A ‘person-specific approach’

The new guidelines advocate for less invasive methods of exploring gender dysphoria in youth — pointing to multiple international health organizations’ recommendations — and stress the importance of a “person-specific approach” for gender dysphoria.

Researchers encourage clinicians to use “established principles of psychological engagement” to help children “navigate the often tumultuous years of adolescence and young adulthood and the developmentally-appropriate tasks of identity exploration.”

One of the main recommendations of exploratory therapy is that there are no predetermined outcomes. This approach allows children to address multiple factors which may be causing distress and guides them as they come to their own conclusions about their gender identity based on their own unique life experiences.

While the organization is not conservative, it recognizes that many psychological and developmental factors could underly why a minor wants to change their gender – factors that could likely change as the individual develops.

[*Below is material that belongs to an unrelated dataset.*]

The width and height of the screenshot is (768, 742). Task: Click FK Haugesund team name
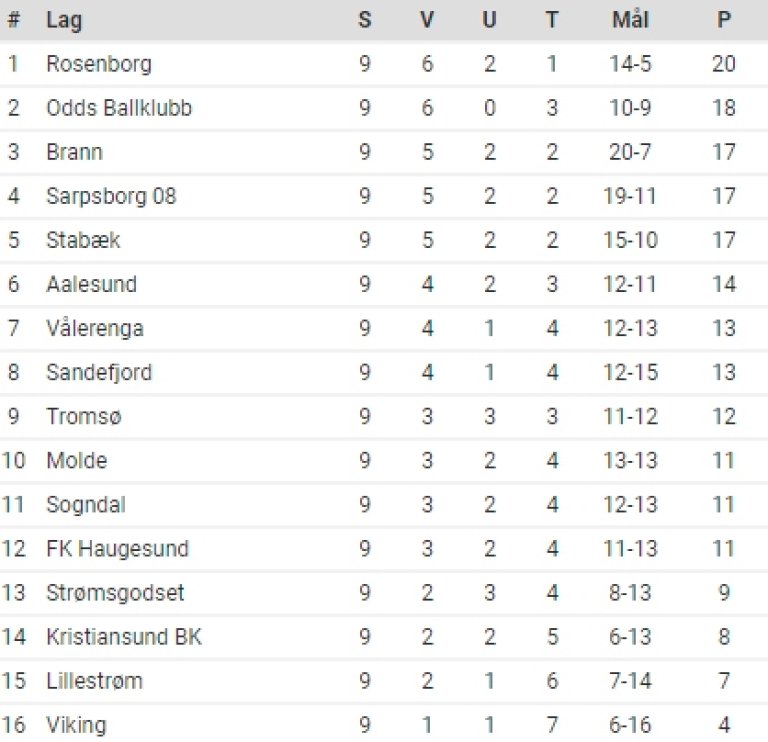[x=117, y=548]

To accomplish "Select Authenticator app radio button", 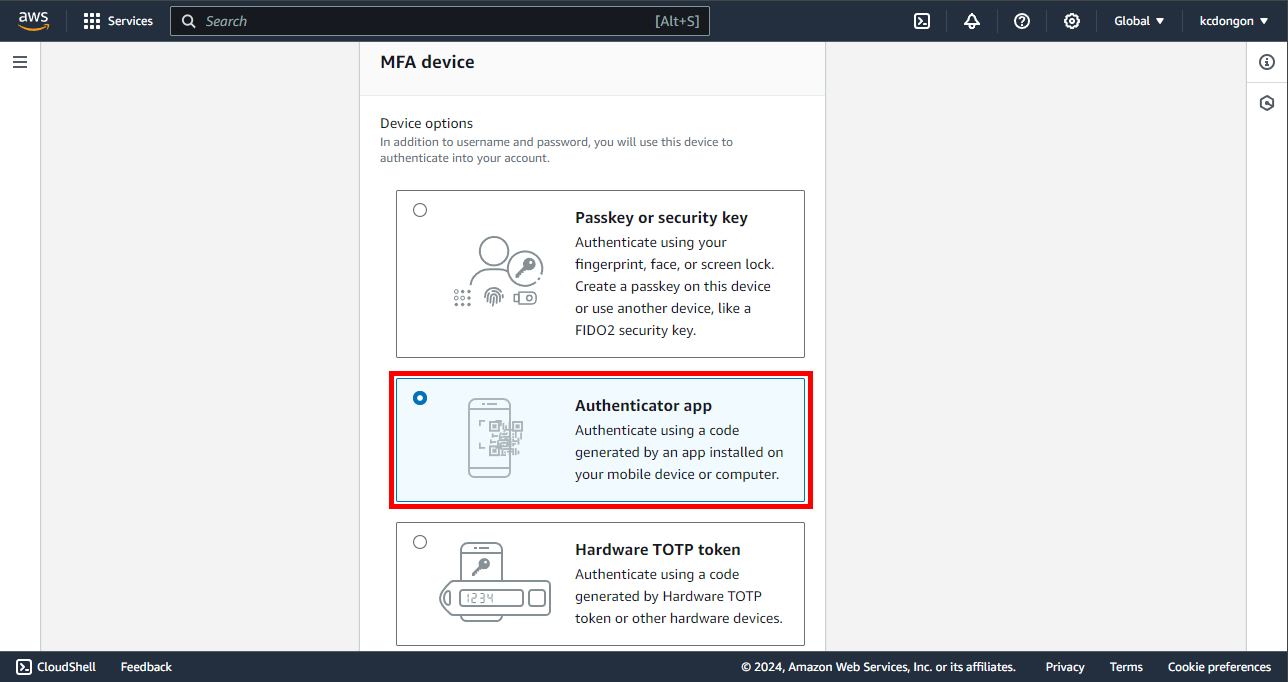I will [x=420, y=398].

It is also recommended that clinicians consider comorbid conditions such as depression, anxiety, eating disorders, autism spectrum disorder, and attention deficit hyperactivity disorder, which are often seen in children with gender dysphoria.

The authors also promote “true informed consent” which they say “requires honest and accurate discussion of the current state of outcome research and careful consideration of the risks and benefits of transition.”

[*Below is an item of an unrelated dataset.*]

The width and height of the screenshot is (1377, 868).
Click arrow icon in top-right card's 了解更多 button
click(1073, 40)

The authors note that an important conversation that needs to happen between the patient and the clinician is that biological sex does not change, regardless of treatment and that “biological realities need to be disentangled from culturally-constructed gender role stereotypes.” Surgery and medication do not change biology and will not result in the patient’s complete transformation into the desired sex.

The goal of exploratory therapy is to address multiple root factors that may be contributing to gender dysphoria. The authors warn that clinicians should not assert that gender-affirming care is a one-size-fits-all treatment for all patients, especially when evidence indicates that this approach, though widely accepted, may not be the best practice.

The damage of irreversible ‘gender-affirming’ care

The guidance notes several studies that document known risks associated with gender-affirming care, including “compromised bone density and brain development, cardiovascular complications, [and] neoplasms.” It also notes that some studies suggest “that between 10-30% of young people and adults who undergo gender transition discontinue it within 16 months to 5 years, sometimes experiencing significant regret over the irreversible physical changes.”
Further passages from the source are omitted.